Once a patient is put on life support, it is not likely to be withdrawn, even if he has a written advance directive, is not confused and demands to have the equipment removed. Even states where living wills and durable powers of attorney for health care are legal, doctors still can override the wishes of the patient. Most physicians will not withdraw life support unless tests show, beyond doubt, that the patient is brain dead. Ironically, such patients, unaware of pain, are least likely to suffer from the discomfort caused by invasive life-support equipment; it is the conscious or semiconscious patient who can feel its discomfort, and when he tries to pull the tubes out himself, it is this patient who will have his hands tied down, adding to the discomfort he already feels.

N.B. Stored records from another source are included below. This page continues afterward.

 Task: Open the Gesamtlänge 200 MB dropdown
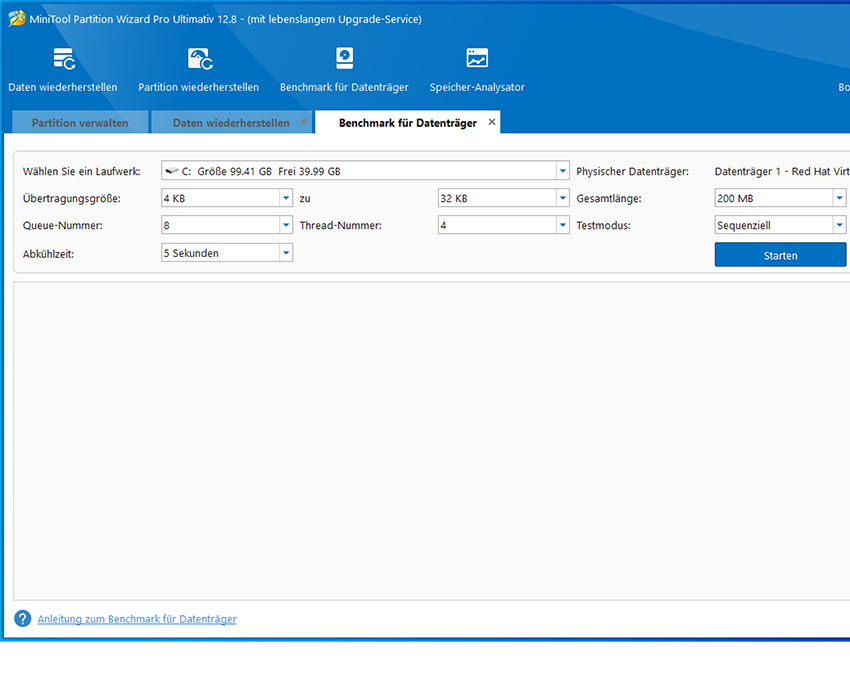click(x=839, y=198)
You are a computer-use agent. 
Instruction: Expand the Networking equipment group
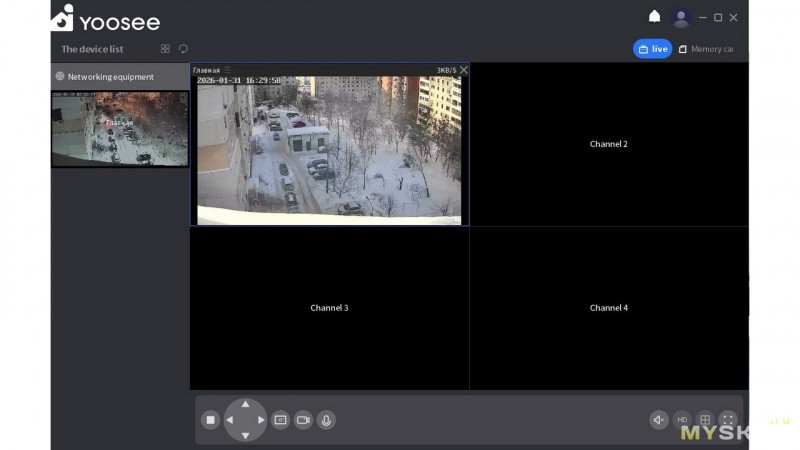pos(110,76)
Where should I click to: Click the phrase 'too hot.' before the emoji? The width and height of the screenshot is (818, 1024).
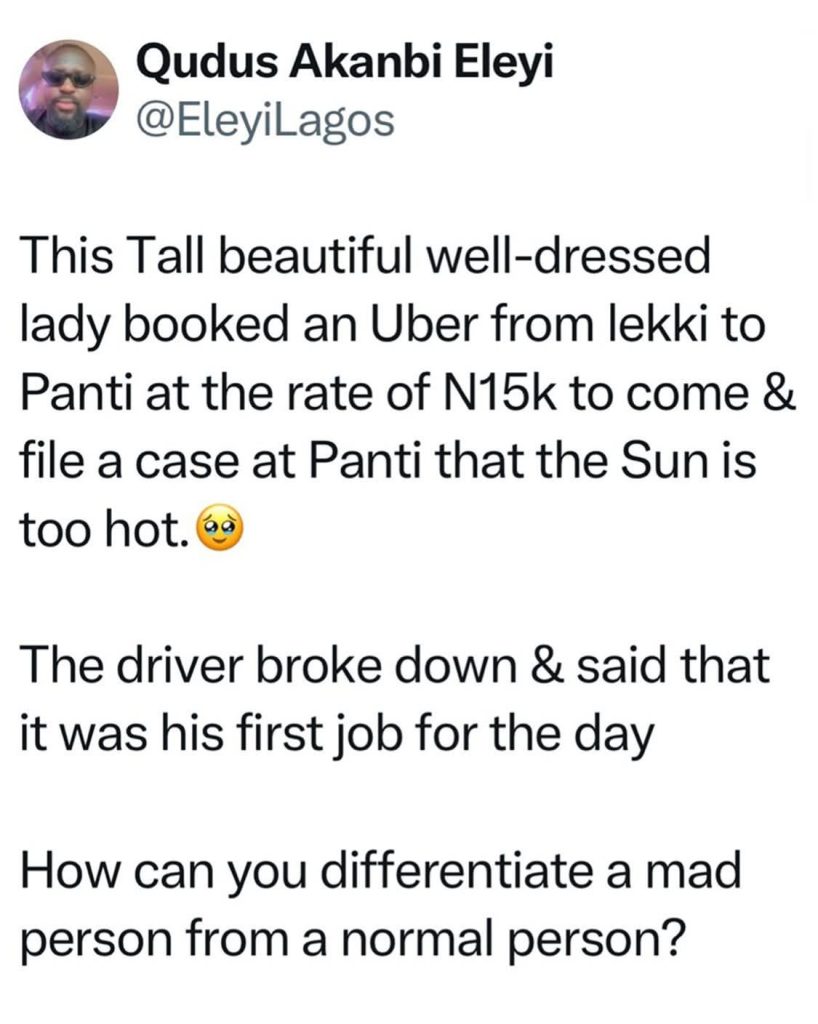point(107,528)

Another problem with advance directives is that life support may have started as routine medical intervention; it does not always have a clear starting point where a decision can be made. For example, if a doctor wants to supplement a non-critical patient's nutrition with artificial feedings, he can order the nurses to insert a tube down the patient's nose and into his stomach, tape it in place and start the feedings. Or if a patient's breathing becomes labored and the oxygen content of his blood drops to dangerous levels, the doctor can insert a breathing tube -- the same kind Charles had -- down the patient's throat and into his lungs and connect the tube to a ventilator to breathe for him. And a doctor can start a Dopamine IV on a patient if his blood pressure starts to drop. All of those measures can be started without the signed consent of the patient or his family; they can be started on a confused or comatose patient without notifying the family first. If the patient's situation becomes hopeless, these treatments, which began as routine measures, are given another name: life support.
For people who undergo resuscitation, the statistics are grim. A study in the July 1989 issue of The American Journal of Medicine showed that 79 percent of the patients resuscitated in one hospital survived only three months or less -- excluding patients with advanced cancer, severe brain injury or end-stage heart disease. If they had been included, the percentage of nonsurvivors almost certainly would have been higher. The study also showed that only 10.5 percent of resuscitated patients 80 years or older were alive three months later.

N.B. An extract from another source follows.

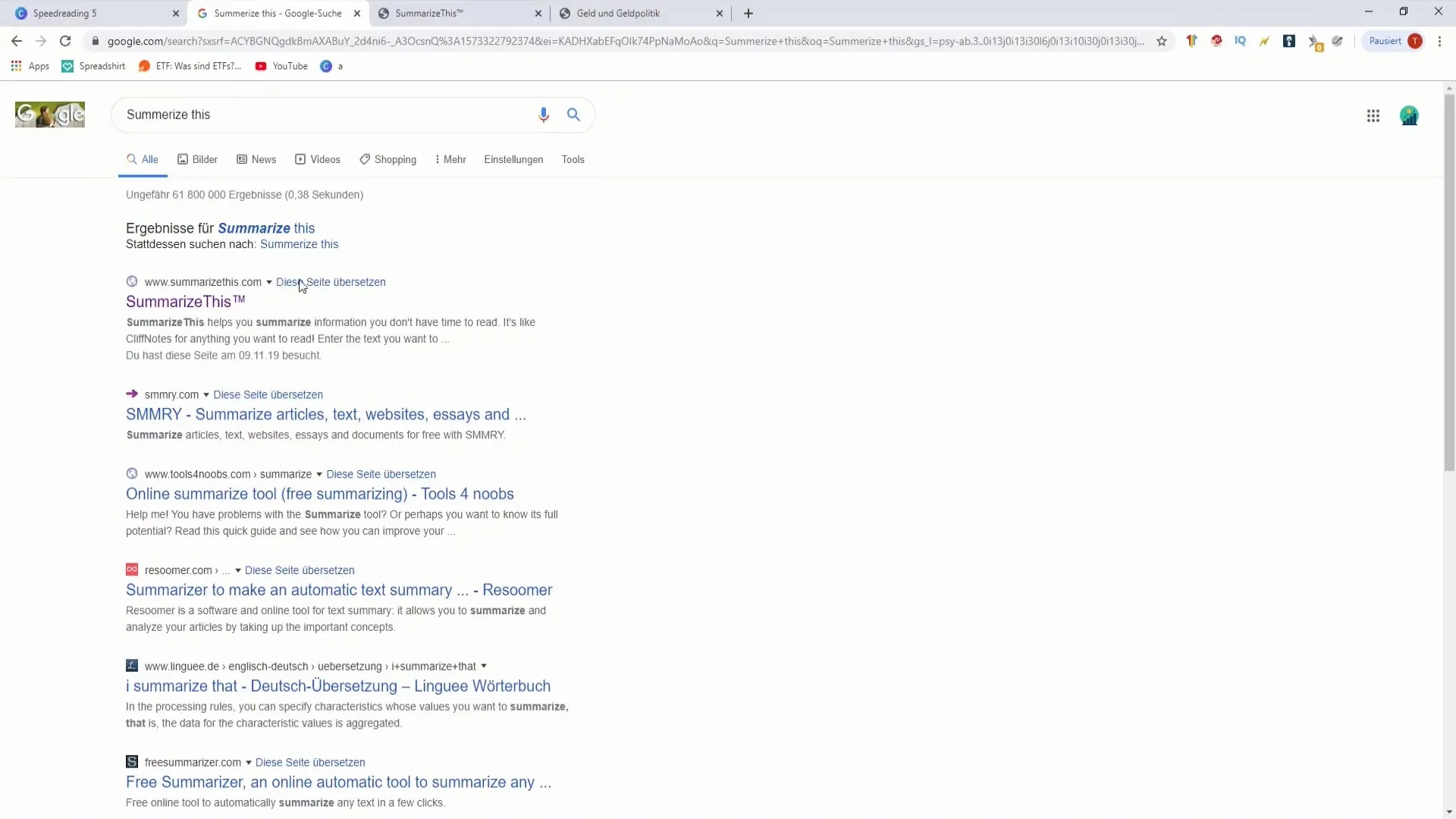This screenshot has width=1456, height=819.
Task: Click the forward navigation arrow icon
Action: 41,41
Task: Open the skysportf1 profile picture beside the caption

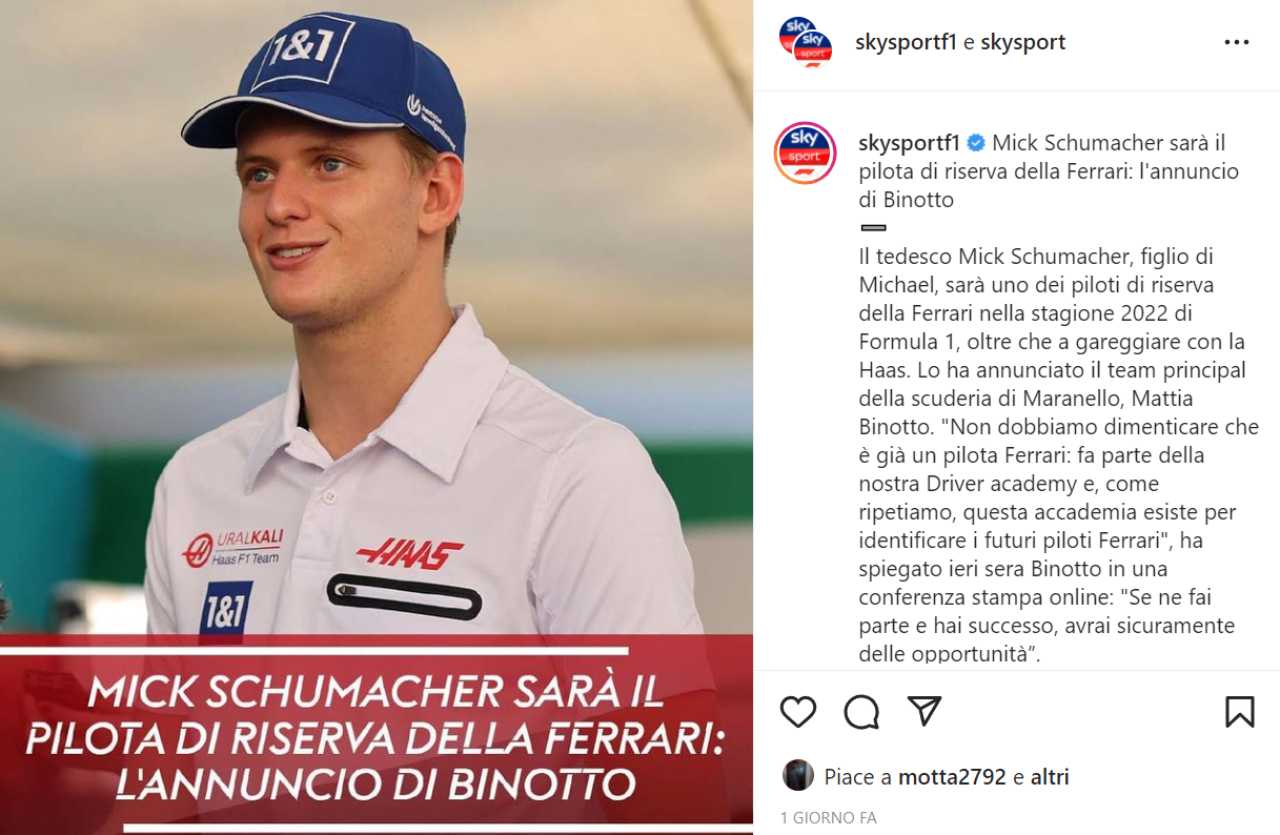Action: click(805, 153)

Despite a 545-page report on life-support concerns published in 1983 by a presidential commission, scenarios such as Charles's are replayed over and over in intensive-care units. What legislation has been passed to protect patients from unwanted life support is nonbinding, and doctors, in an age when medical lawsuits abound, sometimes supercede advance directives in favor of the legally safer path of "doing everything" for their patients.
For Charles, at least, it could have been worse. "He was lucky," his nurse said after he died. "He never woke up."
Susan Cahill is an intensive-care nurse in suburban Washington.